A thing I’m working on: Research!
As I’ve mentioned a mere 50 or 60 times or so, I’m writing a TV drama script set in 1830s Dundee. And when I say writing, I mean I’ve already done a pretty good first draft.
Now I need to go back and make it better in two main ways: make my protagonist more active, and make the setting a character in itself. As my protagonist is ostensibly a woman of little financial means and six children in 1830s Dundee, those two tasks really boil down to the same thing: research 1830s Dundee. What are her options given the historical context? OnlyFans won’t be invented for another 180 years.
But my protagonist is not the only character. I’ve got two doctors within the first episode – a whaling ship’s surgeon and a pathologist conducting an autopsy.
So I’ve been off to the Hunterian Museum to find out more.
What tools would a whaling ship’s surgeon have used? Not anaesthesia, it wasn’t invented yet. How would have a pathologist have approached a fresh corpse? With relish – the Anatomy Act allowing dissections of cadavers other than the corpses of executed murderers had only been passed two years prior. Demand was so enormous graverobbing was commonplace.
Also: did you know that in medieval times, surgeons were also barbers? If you can cut hair, you can cut a leg. That’s not a useful fact for my script, but it’s still interesting.
A thing I’m enjoying: Bob’s Burgers
It’s just finished its sixteenth series and I’m just gonna say it: pound-for-pound, it’s the best animated series of all time. Are there better South Park and Simpsons episodes? Sure. Have there been better South Park or Simpsons series in the past ten years? No.
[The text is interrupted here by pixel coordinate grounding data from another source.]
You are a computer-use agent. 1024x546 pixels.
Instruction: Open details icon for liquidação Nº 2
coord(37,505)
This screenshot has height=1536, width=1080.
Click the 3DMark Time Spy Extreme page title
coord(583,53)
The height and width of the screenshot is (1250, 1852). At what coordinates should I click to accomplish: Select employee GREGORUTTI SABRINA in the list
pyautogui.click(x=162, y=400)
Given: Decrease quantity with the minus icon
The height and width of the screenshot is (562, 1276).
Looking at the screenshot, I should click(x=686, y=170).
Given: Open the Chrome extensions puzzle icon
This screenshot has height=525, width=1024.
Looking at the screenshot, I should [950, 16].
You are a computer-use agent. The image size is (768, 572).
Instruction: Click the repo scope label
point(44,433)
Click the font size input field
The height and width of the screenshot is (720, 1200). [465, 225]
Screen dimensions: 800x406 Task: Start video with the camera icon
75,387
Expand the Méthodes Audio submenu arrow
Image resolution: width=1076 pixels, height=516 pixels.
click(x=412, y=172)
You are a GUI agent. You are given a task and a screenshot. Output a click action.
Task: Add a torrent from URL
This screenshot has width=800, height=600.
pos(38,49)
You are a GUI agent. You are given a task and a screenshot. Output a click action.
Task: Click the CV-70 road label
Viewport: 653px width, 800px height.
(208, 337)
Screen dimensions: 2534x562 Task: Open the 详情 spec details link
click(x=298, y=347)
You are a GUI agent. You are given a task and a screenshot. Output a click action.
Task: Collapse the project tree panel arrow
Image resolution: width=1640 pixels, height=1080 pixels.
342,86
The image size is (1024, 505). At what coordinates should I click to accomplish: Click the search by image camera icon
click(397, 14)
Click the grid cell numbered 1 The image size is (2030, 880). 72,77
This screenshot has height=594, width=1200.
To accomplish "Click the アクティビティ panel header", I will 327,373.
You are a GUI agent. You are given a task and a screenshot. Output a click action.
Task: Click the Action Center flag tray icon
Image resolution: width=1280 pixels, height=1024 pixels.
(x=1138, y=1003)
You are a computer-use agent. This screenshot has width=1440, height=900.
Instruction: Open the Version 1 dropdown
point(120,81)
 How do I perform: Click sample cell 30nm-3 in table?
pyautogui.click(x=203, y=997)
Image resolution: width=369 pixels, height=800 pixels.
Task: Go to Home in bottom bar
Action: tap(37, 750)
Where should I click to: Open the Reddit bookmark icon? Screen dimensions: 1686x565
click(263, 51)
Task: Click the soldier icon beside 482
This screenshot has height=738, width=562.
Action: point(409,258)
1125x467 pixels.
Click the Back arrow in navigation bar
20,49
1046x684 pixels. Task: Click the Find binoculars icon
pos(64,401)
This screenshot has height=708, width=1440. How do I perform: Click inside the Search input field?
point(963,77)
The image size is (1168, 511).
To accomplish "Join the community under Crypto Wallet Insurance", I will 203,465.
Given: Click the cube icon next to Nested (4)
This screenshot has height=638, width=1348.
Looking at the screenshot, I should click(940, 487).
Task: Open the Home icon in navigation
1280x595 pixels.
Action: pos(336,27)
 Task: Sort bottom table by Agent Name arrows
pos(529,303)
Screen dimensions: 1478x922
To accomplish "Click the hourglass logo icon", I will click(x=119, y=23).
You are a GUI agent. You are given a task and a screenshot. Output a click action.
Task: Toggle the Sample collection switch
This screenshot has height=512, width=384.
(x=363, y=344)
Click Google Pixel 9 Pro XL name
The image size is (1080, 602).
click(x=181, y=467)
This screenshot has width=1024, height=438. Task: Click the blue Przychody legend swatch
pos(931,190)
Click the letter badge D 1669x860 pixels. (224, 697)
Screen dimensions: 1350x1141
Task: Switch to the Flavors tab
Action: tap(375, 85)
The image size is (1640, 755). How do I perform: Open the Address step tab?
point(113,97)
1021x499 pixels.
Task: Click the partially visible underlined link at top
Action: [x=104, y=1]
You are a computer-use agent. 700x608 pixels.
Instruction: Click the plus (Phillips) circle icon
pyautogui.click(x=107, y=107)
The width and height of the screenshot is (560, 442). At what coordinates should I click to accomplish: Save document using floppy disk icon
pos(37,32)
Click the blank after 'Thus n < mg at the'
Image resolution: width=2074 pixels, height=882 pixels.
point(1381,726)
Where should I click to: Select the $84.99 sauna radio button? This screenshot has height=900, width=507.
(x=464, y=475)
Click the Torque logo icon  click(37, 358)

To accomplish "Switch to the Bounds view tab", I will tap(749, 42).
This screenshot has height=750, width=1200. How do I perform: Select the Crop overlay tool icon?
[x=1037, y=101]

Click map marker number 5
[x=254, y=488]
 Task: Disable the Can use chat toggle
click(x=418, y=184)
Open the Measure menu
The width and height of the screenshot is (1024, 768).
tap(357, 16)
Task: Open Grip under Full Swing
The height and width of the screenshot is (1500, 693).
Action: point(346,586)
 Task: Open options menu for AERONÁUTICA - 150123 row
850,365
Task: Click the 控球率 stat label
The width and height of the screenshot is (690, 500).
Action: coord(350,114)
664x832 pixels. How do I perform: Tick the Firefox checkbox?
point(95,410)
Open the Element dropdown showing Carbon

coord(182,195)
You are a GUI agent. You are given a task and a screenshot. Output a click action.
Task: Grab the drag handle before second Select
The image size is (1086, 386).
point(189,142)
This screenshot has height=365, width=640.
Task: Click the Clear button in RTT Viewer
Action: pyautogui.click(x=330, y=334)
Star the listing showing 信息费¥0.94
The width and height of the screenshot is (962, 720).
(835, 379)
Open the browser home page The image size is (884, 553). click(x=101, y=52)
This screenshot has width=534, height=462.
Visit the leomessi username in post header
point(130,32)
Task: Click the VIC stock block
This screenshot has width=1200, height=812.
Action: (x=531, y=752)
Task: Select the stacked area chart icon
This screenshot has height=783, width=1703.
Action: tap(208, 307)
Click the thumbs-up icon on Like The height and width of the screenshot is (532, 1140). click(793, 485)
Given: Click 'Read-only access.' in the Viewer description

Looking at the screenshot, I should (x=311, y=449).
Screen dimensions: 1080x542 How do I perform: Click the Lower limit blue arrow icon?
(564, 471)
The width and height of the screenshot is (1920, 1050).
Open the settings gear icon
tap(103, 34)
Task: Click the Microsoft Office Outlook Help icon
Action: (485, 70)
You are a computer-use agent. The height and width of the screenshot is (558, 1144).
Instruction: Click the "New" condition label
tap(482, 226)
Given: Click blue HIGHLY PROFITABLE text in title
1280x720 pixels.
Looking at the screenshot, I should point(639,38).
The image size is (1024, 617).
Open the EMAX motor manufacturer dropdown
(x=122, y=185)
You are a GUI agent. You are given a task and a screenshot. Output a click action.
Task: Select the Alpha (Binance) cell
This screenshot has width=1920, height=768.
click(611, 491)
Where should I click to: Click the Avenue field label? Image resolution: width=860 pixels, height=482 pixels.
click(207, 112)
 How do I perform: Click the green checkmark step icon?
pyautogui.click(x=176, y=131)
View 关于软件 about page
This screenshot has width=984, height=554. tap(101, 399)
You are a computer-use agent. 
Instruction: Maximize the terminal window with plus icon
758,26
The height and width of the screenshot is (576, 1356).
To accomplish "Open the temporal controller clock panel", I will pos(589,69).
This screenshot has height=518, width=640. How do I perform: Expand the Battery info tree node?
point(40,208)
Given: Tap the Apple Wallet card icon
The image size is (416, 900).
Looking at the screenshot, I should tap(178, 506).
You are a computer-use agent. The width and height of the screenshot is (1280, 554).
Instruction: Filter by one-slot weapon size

Did I do the thing from before to build connections? YES
Progress on my website is glacial but that still counts as progress.
A thing I’m doing to build connections: Doing The Free Association’s Level 3 Intensive
Courses are (obviously) great places to learn, but they’re also great places to build connections. Looking forward to four days of face-to-face learning in The Free Association’s gorgeous new space.